Un'identica meraviglia dello sguardo abbraccia le creature del mondo di tutti i giorni, come un gruppo di girini in una pozza, o quello del mondo degli spiriti, come Totoro. Il film è una magnifica descrizione dell'universo infantile, dalla felicità di esplorare la nuova casa-labirinto all'élan delle emozioni gioiose (ma non sempre) dell'immergersi nel vasto spazio esterno. Talmente concentrato sulle due bambine è il film, che i discorsi del padre con la madre all'ospedale sono messi in ellissi (nella prima scena) o si concentrano sulle due figlie (nell'ultima): perché sono loro al centro del racconto.

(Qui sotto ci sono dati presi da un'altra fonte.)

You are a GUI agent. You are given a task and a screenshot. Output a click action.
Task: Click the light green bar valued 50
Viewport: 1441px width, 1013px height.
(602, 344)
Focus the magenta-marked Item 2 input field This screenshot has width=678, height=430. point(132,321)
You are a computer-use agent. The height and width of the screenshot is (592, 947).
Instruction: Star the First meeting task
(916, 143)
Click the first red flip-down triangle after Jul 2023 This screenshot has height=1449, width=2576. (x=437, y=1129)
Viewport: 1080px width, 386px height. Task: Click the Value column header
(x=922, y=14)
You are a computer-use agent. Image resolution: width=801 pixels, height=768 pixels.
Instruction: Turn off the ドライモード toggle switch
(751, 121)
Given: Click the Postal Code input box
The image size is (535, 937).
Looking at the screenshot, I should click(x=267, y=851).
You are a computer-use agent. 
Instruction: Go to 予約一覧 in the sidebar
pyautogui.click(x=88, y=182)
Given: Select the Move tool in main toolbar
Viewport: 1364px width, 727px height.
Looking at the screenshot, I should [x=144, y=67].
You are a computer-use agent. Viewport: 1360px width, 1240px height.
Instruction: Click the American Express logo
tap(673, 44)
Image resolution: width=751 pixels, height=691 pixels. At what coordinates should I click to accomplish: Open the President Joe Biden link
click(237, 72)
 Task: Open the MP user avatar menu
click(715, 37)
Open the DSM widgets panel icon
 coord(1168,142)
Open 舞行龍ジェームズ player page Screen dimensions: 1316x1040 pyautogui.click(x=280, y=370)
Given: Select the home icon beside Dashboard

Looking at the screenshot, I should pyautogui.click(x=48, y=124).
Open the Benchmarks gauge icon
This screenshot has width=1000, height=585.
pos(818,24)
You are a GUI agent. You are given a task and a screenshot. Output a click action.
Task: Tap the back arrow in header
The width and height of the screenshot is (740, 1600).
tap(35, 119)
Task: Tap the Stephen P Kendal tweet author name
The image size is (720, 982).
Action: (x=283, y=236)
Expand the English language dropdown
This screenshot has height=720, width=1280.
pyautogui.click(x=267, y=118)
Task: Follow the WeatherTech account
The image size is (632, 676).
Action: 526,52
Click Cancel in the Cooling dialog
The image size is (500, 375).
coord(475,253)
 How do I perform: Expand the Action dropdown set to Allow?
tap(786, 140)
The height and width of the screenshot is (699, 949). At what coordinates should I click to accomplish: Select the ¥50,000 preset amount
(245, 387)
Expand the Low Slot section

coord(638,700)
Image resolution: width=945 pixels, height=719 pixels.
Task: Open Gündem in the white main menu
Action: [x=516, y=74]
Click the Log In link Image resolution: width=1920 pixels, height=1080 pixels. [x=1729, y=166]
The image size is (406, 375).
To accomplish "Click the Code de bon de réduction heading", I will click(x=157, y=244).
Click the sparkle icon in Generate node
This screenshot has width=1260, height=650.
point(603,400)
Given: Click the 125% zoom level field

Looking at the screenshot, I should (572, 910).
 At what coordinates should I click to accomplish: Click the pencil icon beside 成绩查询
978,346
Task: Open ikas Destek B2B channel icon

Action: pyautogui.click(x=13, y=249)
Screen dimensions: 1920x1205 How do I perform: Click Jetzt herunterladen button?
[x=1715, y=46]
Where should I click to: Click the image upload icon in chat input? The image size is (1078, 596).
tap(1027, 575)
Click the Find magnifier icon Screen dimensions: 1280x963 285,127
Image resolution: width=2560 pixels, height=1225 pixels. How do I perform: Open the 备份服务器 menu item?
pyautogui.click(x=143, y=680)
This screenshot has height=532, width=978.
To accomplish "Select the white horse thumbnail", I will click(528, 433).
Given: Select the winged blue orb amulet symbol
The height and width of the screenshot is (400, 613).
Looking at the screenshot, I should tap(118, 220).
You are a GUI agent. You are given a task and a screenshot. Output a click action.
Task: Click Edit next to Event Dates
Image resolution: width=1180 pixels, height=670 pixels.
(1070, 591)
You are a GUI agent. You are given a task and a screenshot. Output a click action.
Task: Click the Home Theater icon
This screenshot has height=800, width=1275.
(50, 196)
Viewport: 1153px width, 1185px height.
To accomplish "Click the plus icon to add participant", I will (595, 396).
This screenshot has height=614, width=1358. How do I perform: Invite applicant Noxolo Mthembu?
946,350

Alla fine del film i titoli di coda ci raccontano il seguito della storia (sì, la mamma ritorna) con semplici disegni. L'ultimo di questi è il gattobus visto da dietro, da lontano, mentre va via. Ciò anticipa quel momento della vita di Satsuki e di Mei quando saranno cresciute e non lo vedranno più. Non c'è rimpianto in questo, e non solo perché è affidato alla dimensione del disegno entro i credits, che è totalmente enunciativa (cioè ne porta tutta la responsabilità l'istanza narrante). Non c'è rimpianto perché è naturale che sia così. Come tutto il Miyazaki più grande, “Totoro” contiene un senso di quieto fluire dell'esistenza, di inserimento nell'ordine delle cose - in una parola, di pace.